An accident at a power station in the Russia region of Krasnoyarsk caused about 20,000 tonnes of diesel fuel to spill into an Arctic River on May 29, 2020. (Photo: Denis Kozhevnikov/TASS)

Putin Declares Federal Emergency After Diesel Fuel Spill in Arctic River That Could Take Decades to Recover

Reports indicate melting permafrost caused by global heating may have damaged the industrial facility.

Russian President Vladimir Putin declared a federal emergency Wednesday to help clean up an estimated 20,000 tonnes of diesel fuel that poured into Ambarnaya River Friday after an accident at a power station near Norilsk, an industrial city in the eastern Siberian region of Krasnoyarsk.

After Russian Emergencies Minister Yevgeny Zinichev called for an emergency declaration at a Wednesday meeting about the spill in the Arctic Circle, Putin said, "I agree with your proposal to declare an emergency," according to the state-owned news agency TASS.

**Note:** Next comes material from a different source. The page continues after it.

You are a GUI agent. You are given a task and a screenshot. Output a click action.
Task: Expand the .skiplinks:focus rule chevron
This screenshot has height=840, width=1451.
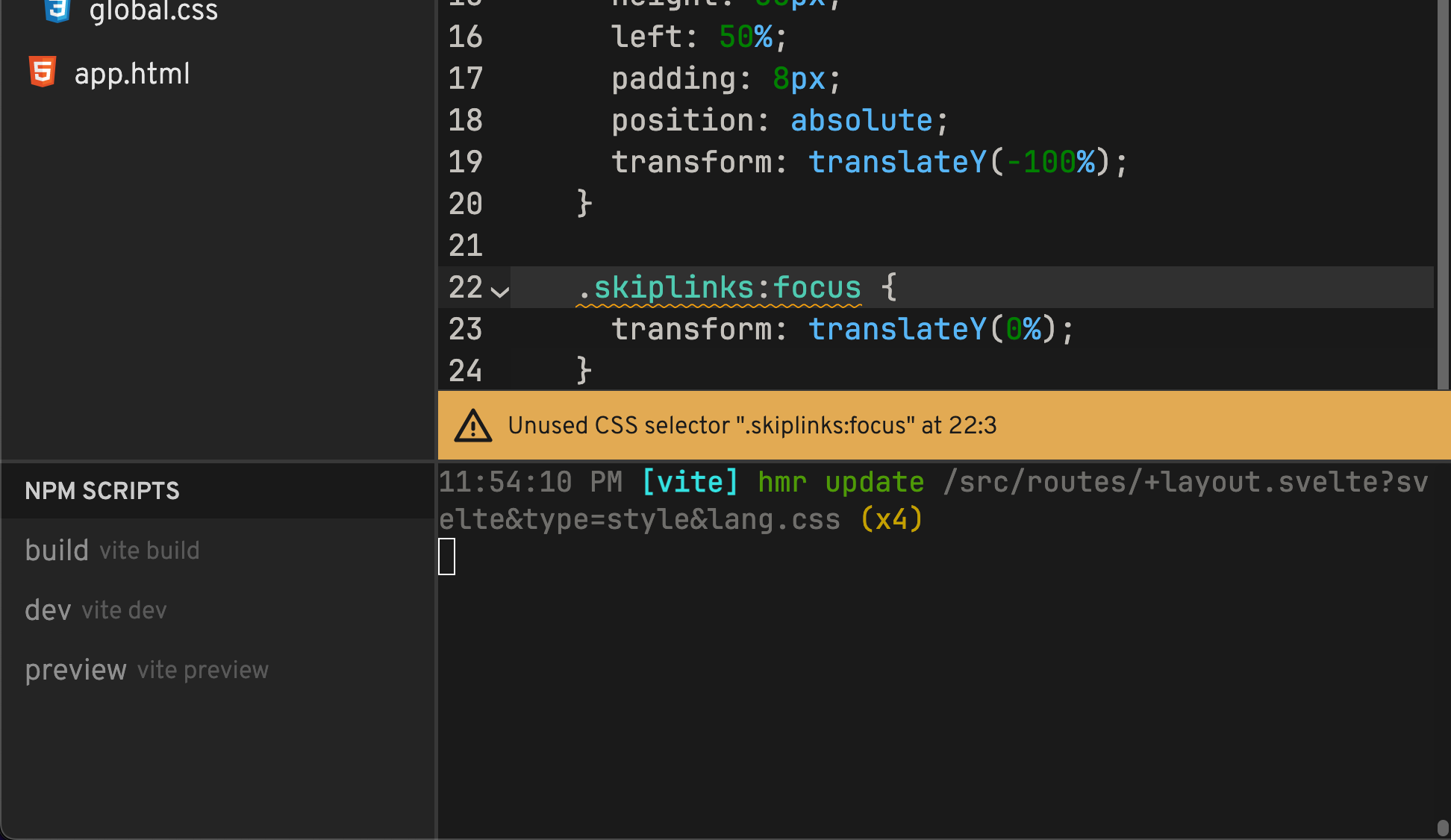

"Russian mining conglomerate Norilsk Nickel, which owns the facility, said [a diesel fuel] tank was damaged when supporting pillars that had 'held it in place for 30 years without difficulty' began to sink," Agence France-Pressereported. "Norilsk is constructed on permafrost and its infrastructure is threatened by melting ice caused by climate change."

As the Guardianreported Wednesday:

Russia's investigative committee, which deals with major crimes, announced it had launched three criminal investigations into the accident and detained a power plant employee.

Alexei Knizhnikov of the World Wildlife Fund said the environmental group was the one who alerted cleanup specialists after confirming the accident through its sources. "These are huge volumes," he said. "It was difficult for them to cover it up."

The volume of the spill is vastly larger than the 2007 Kerch spill, which involved 5,000 tonne of oil, Knizhnikov said.

Putin's declaration came after Knizhnikov warned Monday that "diesel fuel is more toxic than crude oil and the situation has such a scale at present that the efficient cleanup cannot be expected without a strong group of resources and equipment of the federal level."

According to Dmitry Klokov, a spokesperson for the Rosrybolovstvo state fishing agency, "It can already be said now that it will take decades for the restoration of the ecological balance of the affected Norilo-Pyasinsky water system."

The crisis led Scottish ecologist and nature photographer Alan Watson Featherstone to call for restrictions on industrial activities in the area. He declared in a tweet Wednesday: "The Arctic can't cope with disasters like these."

The power plant where the spill occurred, the Guardian noted, "is operated by a division of Nornickel, whose factories in the area have made the [Norilsk] one of the most heavily polluted places on Earth."

British ecologist and writer Alex Morss also acknowledged those conditions in a tweet about the disaster Wednesday.

"The plant was already the most polluted place in Russia--appalling history," she wrote. "I hope Russia finds all the help it will need to clean up this catastrophe but some might say it was an avoidable disaster waiting to happen."